MySQL AI User Guide
The VECTOR_STORE_LOAD routine generates
vector embedding for the specified files or folders that are ,
and loads the embeddings into a new vector store table.
This routine creates an asynchronous task which loads vector store tables in the background. It also returns a query that you can run to track the status of the vector store load task that is running in the background.
This topic contains the following sections:
To learn about the privileges you need to run this routine, see Section 5.3, “Required Privileges for using GenAI”.
mysql>CALL sys.VECTOR_STORE_LOAD('URI'[,options]);options: JSON_OBJECT(keyvalue[,keyvalue]...)keyvalue: { 'format', 'Format' |'schema_name', 'SchemaName' |'table_name', 'TableName' |'language', 'Language' |'embed_model_id', 'ModelID' |'description', 'Description' |'ocr', {true|false} }
Following are VECTOR_STORE_LOAD parameters:
URI: specifies a single unique
reference index (URI) pertaining to a file or folder to be
ingested into the vector store, or a JSON array of URIs
pertaining to multiple files or folders to be ingested
into the vector store.
A URI is considered to be one of the following:
A
glob
pattern, if it contains at least one unescaped
? or *
character.
A prefix, if it is not a pattern and ends with a
/ character like a folder path.
A file path, if it is neither a glob pattern nor a prefix.
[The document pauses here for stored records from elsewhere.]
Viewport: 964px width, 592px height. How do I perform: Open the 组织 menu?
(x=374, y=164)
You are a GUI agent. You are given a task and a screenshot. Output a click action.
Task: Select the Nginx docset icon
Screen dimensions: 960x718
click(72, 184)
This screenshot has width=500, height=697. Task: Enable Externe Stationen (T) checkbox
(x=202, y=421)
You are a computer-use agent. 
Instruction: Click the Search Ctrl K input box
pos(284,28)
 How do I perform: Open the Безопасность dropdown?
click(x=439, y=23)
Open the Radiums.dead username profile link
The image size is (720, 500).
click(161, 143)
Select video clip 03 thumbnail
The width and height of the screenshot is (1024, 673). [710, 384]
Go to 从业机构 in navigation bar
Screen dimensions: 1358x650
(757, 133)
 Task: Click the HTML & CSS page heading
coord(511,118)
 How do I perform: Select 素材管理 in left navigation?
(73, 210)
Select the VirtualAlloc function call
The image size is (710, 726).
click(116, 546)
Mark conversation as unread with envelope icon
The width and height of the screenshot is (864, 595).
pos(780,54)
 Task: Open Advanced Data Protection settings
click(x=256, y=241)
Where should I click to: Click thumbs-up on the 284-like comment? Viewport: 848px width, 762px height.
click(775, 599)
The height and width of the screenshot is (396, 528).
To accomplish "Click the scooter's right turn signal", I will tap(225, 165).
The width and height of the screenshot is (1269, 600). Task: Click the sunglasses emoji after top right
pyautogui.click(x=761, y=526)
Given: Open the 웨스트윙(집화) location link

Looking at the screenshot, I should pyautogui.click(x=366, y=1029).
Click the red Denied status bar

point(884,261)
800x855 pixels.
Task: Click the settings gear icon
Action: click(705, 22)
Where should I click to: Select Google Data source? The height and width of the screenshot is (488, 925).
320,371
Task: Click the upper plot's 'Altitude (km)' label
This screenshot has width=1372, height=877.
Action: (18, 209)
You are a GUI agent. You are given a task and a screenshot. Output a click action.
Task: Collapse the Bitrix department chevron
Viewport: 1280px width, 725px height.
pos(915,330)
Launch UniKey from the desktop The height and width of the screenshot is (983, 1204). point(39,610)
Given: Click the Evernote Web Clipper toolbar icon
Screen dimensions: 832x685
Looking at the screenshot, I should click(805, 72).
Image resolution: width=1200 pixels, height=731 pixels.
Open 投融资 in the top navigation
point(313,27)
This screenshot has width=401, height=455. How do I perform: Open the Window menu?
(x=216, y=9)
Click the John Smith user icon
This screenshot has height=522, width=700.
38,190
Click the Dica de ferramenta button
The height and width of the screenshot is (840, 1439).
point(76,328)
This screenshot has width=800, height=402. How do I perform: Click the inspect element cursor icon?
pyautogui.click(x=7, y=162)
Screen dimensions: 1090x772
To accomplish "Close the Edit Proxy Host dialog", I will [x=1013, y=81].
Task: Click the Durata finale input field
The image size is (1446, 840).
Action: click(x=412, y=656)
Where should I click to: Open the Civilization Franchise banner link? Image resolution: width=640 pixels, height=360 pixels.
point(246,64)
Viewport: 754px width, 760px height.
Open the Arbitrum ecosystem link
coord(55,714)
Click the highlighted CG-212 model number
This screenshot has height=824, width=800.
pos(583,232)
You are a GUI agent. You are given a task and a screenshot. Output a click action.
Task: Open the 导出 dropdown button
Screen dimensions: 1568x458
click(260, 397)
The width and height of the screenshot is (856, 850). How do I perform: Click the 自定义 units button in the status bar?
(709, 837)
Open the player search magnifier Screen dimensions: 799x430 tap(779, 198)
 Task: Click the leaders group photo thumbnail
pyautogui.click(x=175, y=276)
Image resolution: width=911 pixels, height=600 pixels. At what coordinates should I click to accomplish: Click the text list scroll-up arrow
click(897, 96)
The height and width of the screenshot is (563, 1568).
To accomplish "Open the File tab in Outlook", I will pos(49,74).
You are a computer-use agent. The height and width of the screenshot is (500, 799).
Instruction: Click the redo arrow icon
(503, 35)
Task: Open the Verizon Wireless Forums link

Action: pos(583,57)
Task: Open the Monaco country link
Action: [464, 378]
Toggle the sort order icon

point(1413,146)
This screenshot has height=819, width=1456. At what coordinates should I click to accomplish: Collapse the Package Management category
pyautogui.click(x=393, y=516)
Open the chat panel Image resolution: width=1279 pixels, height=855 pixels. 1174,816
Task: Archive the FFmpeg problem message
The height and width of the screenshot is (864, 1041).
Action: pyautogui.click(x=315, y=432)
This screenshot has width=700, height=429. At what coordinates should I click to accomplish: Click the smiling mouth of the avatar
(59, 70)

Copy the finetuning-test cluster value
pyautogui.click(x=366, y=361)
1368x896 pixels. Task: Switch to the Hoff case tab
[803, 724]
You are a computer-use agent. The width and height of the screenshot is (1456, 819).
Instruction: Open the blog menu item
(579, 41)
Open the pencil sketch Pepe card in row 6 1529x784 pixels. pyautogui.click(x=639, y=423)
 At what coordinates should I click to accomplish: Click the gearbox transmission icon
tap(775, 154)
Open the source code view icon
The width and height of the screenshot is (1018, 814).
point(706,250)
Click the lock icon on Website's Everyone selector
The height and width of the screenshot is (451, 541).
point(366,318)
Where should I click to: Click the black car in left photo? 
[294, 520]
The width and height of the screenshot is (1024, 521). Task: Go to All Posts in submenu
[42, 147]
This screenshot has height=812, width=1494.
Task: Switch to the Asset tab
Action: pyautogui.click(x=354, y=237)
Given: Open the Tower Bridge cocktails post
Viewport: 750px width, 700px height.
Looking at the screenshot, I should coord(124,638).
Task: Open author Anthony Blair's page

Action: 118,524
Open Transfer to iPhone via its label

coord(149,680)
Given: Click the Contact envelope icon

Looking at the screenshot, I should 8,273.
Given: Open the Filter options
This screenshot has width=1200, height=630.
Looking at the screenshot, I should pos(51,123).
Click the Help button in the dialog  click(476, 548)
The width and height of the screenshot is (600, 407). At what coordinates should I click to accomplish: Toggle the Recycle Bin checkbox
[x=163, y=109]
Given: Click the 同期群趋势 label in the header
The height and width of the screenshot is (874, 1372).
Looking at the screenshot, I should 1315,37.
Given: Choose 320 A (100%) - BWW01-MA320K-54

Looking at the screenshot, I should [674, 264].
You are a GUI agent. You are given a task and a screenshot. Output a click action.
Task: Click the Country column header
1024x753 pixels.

options: specifies optional parameters
as key-value pairs in JSON format. It can include the
following parameters:
format: specifies the format of
files to be loaded. Default value is
auto_unstructured, which means
all supported types of files are loaded. Possible
values are pdf,
pptx, ppt,
txt, html,
docx, doc, and
auto_unstructured.
schema_name: specifies the name
of the schema where the vector embeddings are to be
loaded. By default, this procedure uses the current
schema from the session.
table_name: specifies the name of
the vector store table to create. By default, the
routine generates a unique table name with format
vector_store_data_x, where
x is a counter.
language: specifies the text
content language used in the files to be ingested
into the vector store. To set the value of the
language parameter, use the
two-letter ISO 639-1 code for the
language.
Default value is en.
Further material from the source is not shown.